Abstract—This paper discusses the newly introduced vertically-stacked silicon nanowire gate-all-around fieldeffect-transistor technology and its advantages for higher density layout design. The vertical nanowire stacking technology allows very-high density arrangement of nanowire transistors with near-ideal characteristics, and opens the possibility for design optimization by adjusting the number of nanowire stacks without affecting the footprint area of the device. Several libraries for combinational logic synthesis have been designed and implemented for the synthesis of carry-lookahead adders, using the vertically-stacked nanowire technology.
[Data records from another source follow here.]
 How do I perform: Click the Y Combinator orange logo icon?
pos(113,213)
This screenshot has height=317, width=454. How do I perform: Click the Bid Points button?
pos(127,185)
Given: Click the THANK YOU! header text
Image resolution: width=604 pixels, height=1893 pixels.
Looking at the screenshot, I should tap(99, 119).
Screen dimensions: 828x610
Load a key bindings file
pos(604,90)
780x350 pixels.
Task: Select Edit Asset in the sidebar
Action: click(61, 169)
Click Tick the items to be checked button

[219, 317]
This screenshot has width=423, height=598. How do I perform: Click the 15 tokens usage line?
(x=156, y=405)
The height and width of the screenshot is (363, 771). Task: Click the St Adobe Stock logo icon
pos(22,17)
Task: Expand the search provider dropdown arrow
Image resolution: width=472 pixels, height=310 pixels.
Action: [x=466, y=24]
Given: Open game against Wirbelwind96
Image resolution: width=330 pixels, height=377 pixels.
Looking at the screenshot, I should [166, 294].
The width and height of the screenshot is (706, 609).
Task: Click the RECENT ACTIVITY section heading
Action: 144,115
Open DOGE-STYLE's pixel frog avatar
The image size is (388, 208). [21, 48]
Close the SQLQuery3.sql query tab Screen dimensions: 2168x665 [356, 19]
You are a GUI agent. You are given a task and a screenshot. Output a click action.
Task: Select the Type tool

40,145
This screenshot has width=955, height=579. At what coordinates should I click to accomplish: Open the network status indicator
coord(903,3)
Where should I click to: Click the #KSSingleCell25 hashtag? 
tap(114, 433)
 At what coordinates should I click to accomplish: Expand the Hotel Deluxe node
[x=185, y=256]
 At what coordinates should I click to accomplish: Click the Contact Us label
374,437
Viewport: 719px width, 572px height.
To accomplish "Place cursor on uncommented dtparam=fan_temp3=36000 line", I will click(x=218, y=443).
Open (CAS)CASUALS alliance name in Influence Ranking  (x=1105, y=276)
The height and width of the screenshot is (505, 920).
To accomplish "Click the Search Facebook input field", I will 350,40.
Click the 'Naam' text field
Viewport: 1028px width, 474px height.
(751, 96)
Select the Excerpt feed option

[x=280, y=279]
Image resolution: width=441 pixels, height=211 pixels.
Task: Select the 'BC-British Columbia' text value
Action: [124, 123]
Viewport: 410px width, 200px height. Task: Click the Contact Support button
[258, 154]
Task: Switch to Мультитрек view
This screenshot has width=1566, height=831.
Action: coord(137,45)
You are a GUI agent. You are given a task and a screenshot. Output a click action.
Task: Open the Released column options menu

The reduction in silicon active area occupancy of vertically-stacked gates are envisaged of great significance for regular cell mapping, in disruptive future applications based on nanowire transistor arrays.

 $Index \ Terms$ —logic synthesis, nanowire arrays, cell library, arithmetic blocks

## I. INTRODUCTION

URING the past few years the scaling trend for complementary-metal-oxide-semiconductor(CMOS)technology included emerging research direction in order to address the unbalanced voltage scaling, short-channeleffects (SCEs) and the exponential increase of static power consumption [1]. Solid state research has introduced novel materials, such as high- $\kappa$  dielectrics with metal gates, or strained Si or SiGe channel replacement [2]; and novel configurations, such as double-gate, FinFETs or gate-allaround (GAA) constructions [3]. All this required more advanced processing and additional effort in the evaluation of the state-of-the-art technology. One of the most promising devices that has been investigated recently is the nanowire transistor. Silicon nanowire channels have the advantage of better immunity toward SCEs and full compatibility with the current planar technology [4]. In addition, nanowire channels can be configured in stacks for increased performance [5] or used for new functionalities [6]. However, only a few works have assessed the impact of nanowire technology in complex circuits [7], [8].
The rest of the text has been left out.